While students were drinking obscene amounts of coffee in the midst of finals week, the College made one important step towards the completion of what will be Maine’s largest solar power plant. In December, the College signed an official agreement with SolarCity, the company that will build and own the panels, according to Katy Longley, college treasurer and senior vice president for finance and administration.

While the deal’s specifics cannot be released due to a non-disclosure agreement, Longley did confirm that the panels will not significantly cut the College’s energy costs.

 “It’s pretty much cost neutral for the College for the first several years,” she said. “However, if electricity prices spike, we may save money sooner.”

Before SolarCity can break ground, the College must receive permission from the U.S. Department of Education to lease the land on the former Naval Air Station base.

“There’s precedence for other former base closures to have solar projects on them. We think we’re going to be fine, but we haven’t gotten official word from them yet,” said Longley.

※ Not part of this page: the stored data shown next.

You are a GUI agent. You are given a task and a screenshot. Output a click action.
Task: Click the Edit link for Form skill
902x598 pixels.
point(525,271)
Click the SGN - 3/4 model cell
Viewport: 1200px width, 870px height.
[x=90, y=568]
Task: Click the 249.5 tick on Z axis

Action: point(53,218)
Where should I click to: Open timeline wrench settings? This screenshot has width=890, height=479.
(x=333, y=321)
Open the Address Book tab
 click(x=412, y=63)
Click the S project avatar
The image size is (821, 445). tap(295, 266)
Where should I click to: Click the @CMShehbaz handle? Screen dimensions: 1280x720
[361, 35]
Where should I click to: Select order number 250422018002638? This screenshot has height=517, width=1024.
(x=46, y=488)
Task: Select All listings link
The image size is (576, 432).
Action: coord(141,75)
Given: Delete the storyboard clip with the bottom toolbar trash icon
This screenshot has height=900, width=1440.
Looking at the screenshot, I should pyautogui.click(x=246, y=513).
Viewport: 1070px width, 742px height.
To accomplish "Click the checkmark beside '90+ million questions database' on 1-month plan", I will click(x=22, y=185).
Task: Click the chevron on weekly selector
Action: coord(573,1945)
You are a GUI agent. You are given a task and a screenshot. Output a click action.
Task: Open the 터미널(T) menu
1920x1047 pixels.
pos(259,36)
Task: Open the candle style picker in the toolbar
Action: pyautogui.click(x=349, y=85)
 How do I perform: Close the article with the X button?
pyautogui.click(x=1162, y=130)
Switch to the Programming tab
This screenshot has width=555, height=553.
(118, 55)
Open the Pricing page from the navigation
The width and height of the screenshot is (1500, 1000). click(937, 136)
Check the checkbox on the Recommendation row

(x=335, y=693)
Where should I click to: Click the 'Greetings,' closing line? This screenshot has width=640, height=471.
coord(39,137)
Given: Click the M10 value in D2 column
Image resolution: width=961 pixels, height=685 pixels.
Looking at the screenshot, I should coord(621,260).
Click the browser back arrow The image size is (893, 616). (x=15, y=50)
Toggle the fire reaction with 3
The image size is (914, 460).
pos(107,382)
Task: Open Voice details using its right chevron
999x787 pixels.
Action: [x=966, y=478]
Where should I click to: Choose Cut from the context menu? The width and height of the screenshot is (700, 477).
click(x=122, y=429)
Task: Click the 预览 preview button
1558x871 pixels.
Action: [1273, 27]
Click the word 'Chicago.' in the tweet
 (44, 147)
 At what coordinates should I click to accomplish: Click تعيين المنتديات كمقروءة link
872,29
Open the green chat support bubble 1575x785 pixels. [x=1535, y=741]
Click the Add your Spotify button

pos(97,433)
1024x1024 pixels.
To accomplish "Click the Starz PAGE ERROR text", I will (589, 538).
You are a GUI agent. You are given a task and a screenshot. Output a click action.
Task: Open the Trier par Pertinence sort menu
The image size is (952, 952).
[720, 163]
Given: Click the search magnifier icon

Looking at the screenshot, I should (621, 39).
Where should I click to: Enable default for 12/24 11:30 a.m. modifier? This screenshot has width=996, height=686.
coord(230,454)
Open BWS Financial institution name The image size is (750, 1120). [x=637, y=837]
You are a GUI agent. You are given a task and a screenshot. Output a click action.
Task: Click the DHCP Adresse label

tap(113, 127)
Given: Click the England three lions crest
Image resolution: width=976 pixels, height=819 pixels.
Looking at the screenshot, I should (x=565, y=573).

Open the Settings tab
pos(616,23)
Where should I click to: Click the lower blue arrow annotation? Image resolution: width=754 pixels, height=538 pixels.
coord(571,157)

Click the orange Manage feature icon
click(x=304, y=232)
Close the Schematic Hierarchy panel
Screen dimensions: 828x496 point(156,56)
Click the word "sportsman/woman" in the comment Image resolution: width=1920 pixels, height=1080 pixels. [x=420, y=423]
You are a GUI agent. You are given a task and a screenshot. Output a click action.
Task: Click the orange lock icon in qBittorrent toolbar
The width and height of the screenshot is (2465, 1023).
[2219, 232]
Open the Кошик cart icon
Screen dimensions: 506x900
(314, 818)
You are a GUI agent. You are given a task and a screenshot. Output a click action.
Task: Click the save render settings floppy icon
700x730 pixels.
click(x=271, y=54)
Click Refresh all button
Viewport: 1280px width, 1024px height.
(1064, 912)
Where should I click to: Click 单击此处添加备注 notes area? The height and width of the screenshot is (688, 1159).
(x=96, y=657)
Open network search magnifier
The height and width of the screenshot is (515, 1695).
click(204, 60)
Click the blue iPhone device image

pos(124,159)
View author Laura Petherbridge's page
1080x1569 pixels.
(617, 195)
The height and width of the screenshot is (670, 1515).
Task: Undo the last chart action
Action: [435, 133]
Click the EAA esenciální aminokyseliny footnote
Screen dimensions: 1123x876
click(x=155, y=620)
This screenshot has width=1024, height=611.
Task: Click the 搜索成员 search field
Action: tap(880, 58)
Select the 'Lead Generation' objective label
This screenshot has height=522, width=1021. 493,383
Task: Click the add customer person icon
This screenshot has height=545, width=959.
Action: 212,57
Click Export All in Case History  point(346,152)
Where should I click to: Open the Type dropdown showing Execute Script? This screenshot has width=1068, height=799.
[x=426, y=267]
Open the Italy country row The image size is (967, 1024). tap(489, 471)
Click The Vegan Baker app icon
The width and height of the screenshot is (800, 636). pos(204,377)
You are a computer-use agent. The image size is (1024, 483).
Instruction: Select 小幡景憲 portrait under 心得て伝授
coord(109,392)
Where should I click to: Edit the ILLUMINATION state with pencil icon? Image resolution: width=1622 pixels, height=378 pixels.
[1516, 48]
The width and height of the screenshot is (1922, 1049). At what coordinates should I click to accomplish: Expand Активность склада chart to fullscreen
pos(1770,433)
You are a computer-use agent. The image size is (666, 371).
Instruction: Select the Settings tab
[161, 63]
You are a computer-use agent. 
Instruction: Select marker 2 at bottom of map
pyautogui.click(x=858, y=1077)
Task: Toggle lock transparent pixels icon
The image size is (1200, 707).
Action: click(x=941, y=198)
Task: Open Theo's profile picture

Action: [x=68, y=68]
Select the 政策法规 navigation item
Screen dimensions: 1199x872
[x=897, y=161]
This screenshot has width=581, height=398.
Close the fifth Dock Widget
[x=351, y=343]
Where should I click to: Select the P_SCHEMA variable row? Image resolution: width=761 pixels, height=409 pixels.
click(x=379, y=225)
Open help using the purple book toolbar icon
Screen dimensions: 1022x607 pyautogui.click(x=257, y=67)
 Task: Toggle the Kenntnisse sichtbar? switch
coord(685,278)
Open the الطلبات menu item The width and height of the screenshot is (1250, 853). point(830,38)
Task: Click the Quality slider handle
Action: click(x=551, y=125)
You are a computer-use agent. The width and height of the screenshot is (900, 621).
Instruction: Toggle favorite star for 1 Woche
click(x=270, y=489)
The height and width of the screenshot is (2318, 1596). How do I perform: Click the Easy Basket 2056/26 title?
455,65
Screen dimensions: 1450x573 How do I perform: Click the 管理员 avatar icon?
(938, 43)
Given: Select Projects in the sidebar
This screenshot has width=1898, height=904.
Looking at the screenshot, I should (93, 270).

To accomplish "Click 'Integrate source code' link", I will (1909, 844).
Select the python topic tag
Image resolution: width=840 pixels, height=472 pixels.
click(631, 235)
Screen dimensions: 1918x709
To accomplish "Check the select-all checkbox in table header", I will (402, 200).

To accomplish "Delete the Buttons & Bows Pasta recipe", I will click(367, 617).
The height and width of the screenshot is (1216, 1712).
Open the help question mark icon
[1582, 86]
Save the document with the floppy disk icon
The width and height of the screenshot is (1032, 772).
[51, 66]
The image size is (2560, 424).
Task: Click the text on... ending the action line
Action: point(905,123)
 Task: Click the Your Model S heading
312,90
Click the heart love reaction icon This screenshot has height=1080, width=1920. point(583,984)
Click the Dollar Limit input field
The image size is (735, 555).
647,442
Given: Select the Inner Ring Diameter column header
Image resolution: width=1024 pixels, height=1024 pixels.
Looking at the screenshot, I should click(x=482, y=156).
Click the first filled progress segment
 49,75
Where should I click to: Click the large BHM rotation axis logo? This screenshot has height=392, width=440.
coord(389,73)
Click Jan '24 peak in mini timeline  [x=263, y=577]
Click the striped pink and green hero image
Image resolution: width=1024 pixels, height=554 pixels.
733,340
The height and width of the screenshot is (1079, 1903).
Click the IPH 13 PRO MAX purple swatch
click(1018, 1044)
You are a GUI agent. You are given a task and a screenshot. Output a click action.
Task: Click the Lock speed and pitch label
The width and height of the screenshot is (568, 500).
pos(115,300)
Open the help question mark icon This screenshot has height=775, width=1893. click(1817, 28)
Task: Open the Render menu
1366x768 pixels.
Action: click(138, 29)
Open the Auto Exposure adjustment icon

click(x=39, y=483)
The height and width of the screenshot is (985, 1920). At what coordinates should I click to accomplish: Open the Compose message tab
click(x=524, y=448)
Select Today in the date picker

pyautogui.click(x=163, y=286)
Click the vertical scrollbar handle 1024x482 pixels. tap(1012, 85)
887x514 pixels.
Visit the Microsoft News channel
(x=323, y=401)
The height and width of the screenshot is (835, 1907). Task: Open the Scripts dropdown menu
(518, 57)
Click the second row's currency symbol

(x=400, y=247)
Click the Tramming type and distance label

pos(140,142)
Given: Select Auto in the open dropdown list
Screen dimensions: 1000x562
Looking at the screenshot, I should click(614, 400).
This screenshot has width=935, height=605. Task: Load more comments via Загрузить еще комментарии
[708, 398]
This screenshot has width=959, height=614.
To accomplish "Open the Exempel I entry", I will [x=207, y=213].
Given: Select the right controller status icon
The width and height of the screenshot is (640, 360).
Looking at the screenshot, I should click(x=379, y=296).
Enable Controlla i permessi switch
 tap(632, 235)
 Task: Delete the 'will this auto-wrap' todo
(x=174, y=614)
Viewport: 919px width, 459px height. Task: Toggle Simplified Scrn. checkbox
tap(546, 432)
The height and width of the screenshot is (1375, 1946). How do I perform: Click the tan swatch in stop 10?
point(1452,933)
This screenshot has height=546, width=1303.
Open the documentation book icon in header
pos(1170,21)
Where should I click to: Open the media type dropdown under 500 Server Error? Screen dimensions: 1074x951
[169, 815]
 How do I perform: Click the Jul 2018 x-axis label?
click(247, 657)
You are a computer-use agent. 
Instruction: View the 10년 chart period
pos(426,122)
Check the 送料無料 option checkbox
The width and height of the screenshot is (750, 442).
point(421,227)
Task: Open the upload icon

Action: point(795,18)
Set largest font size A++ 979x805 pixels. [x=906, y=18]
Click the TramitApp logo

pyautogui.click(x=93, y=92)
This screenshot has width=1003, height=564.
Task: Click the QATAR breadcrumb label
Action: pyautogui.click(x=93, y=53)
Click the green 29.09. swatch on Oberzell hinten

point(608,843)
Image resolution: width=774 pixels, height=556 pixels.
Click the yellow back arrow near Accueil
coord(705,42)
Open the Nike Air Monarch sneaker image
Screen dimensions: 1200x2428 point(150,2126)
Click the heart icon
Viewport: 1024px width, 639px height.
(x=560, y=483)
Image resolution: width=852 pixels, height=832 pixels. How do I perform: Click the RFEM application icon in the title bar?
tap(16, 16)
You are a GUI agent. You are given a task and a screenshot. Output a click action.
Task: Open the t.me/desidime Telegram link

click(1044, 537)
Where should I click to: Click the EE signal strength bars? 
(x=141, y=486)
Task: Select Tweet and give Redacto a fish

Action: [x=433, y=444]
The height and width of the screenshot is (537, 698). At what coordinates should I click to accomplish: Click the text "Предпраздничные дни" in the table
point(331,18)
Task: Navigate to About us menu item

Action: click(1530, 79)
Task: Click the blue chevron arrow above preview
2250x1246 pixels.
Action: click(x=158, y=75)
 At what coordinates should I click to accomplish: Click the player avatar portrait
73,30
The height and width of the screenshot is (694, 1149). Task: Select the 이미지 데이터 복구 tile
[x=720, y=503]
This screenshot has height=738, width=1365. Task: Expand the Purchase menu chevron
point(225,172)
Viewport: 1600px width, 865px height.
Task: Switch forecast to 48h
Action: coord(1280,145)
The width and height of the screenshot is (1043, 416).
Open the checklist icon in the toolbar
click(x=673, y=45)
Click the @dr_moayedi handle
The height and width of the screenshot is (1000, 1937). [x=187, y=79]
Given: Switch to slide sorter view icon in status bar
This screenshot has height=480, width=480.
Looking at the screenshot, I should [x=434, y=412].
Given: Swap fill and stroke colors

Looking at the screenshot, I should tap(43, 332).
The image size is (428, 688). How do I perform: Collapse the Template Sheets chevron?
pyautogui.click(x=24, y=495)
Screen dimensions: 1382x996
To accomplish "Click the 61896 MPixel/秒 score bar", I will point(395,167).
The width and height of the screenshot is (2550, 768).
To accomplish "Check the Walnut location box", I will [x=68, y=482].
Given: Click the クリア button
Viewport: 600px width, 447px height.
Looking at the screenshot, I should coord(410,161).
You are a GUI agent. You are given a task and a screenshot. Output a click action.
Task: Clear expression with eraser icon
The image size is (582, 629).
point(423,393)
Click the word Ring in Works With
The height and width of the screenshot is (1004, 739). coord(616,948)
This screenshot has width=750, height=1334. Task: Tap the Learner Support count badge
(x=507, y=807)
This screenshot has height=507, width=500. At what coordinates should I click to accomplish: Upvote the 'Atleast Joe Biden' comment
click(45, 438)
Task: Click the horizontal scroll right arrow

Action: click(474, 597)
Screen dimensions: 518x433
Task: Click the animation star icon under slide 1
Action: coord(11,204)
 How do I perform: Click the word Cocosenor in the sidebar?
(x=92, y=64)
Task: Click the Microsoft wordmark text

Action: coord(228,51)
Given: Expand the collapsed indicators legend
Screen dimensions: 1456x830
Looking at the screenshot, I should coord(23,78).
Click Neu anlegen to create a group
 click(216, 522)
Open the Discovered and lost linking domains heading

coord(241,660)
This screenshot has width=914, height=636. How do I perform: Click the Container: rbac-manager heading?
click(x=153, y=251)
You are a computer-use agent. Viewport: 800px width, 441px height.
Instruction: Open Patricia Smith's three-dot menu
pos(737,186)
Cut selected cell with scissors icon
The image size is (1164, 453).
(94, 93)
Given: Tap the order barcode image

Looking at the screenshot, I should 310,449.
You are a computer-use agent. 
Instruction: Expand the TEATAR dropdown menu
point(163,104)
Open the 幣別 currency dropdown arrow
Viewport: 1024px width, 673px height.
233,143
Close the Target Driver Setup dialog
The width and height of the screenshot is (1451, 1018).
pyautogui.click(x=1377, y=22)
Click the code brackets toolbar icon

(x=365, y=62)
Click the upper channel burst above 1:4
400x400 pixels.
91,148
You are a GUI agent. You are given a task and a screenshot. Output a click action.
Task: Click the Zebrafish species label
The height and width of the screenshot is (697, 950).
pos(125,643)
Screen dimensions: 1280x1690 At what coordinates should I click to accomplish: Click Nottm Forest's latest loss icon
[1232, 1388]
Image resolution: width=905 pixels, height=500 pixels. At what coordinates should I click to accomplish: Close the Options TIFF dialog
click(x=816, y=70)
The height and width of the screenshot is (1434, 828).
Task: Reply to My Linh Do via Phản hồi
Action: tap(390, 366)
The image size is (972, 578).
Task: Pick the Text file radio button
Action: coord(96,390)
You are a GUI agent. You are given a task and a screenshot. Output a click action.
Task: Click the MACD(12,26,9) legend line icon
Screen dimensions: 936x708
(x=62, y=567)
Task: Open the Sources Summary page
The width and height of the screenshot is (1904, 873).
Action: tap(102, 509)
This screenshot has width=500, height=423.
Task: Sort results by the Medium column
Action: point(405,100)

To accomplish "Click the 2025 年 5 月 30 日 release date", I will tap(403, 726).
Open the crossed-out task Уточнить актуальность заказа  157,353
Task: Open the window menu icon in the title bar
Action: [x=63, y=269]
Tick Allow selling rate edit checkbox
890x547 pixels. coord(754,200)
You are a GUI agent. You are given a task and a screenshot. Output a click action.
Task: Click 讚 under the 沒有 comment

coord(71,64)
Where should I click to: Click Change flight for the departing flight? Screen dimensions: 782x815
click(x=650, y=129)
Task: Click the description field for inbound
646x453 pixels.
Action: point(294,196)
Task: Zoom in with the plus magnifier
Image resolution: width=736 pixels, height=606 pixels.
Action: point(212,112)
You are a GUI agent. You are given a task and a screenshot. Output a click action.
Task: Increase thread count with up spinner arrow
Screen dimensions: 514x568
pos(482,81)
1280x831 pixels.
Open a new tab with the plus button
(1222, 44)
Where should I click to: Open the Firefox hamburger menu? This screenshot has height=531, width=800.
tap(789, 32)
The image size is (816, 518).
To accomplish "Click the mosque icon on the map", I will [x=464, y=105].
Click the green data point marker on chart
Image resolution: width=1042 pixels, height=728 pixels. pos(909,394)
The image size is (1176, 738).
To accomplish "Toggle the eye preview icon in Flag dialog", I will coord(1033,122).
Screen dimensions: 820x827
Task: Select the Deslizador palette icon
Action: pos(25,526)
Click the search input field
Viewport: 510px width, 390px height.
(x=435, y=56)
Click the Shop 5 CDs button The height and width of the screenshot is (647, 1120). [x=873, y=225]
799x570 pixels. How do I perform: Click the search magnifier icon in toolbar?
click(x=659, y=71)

The panels will make up to 8 percent of the College’s electricity use. Combined with the energy generated from the heating plant, approximately 15 to 16 percent of Bowdoin’s total energy use will be through alternative sources.

According to Longley, construction could begin as early as the end of the semester.

 “Theoretically, if they broke ground in May, [the plant] will be done before students come back,” she said.

SolarCity aims to make the construction process as transparent as possible.

“If students want to watch the installation, or come to engineering meetings or be part of it at all, SolarCity is really open to having student involvement,” said Longley.